HENRY REED, Wordsworth's friend and genial editor, whose name calls up to the fancy of all who knew and loved him (and all loved him who knew him) the image of a man of most refined culture, of most intimate acquaintanceship with every thing choice in literature and art, of most pure and perfect taste and judgment for every thing graceful and beautiful, true and good; and more than all this, of a beauty of character such as is seldom seen and never surpassed-manly virtue (planting itself firmly on the ground of clearly seen principle to stand and withstand) united to a womanly tenderness and delicacy of moral feeling and a womanly quickness and rectitude of moral sentiment;-whose name recalls also the terrible images

of that afternoon of the 27th of September, 1854, when the ill-fated Arctic and her three hundred passengers (he among them) went down to a watery grave-images that will be ever vivid in the fancy of those who had dearly loved friends on board, although they have doubtless now grown dim in most others' minds (such is the effect of time, and of the intensity of our times, and the continual recurrence of similar catastrophes, the last one effacing the memory of the one that went before); whose name is now so well and widely known, by those who knew him not when in life, through those exquisite products of his mind, those fruits of his academic studies and labors, which the hand of fraternal piety has given to the world-not all it will give, let us hope, now that the Chinese embassy is ended ;-HENRY REED has a note upon those lines of Wordsworth which I have given at the end of the last chapter. It is in his edition of the poet's works. It is mostly indeed a quotation from Coleridge; and it is that quotation which I wish to quote, but as I quote it from Henry Reed's quotation, I cannot do so without being thus reminded of him-what he was, and of the way of his sad loss to the world. Peace to the memory of one of the best and gentlest of men!
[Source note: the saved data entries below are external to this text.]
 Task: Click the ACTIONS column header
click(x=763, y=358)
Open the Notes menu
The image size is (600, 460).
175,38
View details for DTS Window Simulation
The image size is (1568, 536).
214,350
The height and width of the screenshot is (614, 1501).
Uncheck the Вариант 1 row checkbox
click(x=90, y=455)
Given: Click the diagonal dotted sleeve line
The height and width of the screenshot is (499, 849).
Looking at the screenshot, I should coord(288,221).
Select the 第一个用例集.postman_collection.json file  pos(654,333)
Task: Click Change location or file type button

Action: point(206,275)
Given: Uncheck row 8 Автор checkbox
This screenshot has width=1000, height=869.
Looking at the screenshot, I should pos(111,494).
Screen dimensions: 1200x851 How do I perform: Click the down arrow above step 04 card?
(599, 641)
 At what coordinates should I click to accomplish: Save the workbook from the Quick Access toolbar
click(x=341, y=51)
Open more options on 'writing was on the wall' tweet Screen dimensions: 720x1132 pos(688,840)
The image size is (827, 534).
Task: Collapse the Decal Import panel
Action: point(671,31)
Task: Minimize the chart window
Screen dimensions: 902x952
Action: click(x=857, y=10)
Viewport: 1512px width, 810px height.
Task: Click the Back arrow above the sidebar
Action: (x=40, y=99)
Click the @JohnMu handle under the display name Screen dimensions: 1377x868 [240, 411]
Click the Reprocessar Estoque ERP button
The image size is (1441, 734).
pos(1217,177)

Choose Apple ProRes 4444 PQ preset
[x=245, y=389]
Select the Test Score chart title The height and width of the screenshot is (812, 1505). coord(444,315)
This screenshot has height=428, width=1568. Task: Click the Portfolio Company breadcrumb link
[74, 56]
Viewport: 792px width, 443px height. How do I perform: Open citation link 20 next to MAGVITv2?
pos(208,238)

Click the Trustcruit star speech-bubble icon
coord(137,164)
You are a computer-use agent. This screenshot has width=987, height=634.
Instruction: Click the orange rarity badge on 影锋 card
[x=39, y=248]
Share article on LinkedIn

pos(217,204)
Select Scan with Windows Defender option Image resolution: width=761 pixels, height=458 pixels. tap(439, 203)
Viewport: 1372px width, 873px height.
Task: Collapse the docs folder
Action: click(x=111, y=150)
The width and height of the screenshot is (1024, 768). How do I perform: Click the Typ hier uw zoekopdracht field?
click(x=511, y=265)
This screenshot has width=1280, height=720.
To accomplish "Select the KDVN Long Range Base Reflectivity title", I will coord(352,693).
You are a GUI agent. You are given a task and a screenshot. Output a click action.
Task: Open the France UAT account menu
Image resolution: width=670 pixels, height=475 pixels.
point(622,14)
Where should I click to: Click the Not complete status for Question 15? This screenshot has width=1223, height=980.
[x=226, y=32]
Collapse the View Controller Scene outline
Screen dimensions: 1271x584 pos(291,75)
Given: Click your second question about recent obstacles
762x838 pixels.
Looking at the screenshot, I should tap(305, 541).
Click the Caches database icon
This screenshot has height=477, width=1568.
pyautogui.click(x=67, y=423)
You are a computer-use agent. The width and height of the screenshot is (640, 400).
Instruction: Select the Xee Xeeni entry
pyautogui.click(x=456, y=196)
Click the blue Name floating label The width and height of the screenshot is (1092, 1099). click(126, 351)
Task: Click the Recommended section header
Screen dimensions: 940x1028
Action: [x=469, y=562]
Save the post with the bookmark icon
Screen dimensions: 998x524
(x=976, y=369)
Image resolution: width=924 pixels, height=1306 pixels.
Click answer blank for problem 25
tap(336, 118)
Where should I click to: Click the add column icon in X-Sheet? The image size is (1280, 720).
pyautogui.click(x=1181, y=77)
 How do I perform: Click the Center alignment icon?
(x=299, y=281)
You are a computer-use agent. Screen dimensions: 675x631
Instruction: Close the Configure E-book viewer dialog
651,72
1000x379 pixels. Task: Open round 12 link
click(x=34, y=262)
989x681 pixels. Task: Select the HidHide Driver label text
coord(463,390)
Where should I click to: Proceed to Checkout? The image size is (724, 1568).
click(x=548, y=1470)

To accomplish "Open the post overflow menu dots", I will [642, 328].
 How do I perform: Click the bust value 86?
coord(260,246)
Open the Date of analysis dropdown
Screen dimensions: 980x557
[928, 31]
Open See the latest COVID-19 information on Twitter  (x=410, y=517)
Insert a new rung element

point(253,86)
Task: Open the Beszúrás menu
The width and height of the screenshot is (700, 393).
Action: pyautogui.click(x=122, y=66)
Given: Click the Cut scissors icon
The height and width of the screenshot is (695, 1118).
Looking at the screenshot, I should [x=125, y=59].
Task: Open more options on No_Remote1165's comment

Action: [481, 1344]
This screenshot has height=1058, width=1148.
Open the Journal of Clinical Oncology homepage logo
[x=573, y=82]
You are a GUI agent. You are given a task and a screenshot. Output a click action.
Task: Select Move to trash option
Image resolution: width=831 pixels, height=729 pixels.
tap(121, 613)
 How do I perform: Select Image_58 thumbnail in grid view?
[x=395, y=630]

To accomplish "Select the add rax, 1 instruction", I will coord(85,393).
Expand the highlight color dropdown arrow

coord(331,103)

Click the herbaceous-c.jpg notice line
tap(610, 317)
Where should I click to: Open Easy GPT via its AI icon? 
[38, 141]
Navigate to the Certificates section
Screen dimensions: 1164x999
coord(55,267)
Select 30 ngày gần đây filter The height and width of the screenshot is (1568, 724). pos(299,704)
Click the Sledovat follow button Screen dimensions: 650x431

"To have formed the habit," says Coleridge, "of looking at every thing not for what it is relative to the purposes and associations of men in general, but for the truths which it is suited to represent to contemplate objects as words and pregnant symbols ;-the advantages of this are so many, and so important, and so eminently calculated to excite and evolve the power of sound and connected reasoning, of distinct and clear conception, that there are few of Wordsworth's finest passages-and who of living poets can lay claim to half the number ?-that I repeat so often as that homely quatrain :

"O reader! had you in your mind

Such stores as silent thought can bring;

O gentle reader! you would find

A tale in every thing."

Now the habit signalized by Coleridge is an eminent quality and a characteristic trait of the Doctor's mind. The universe of matter is to him only matter for reflection. He finds no interest in mere dead facts. To him indeed most facts are living, seminal, fruitful, or if not that, at least suggestive; but, if neither-if utterly dead and barren-they are to him as nothing.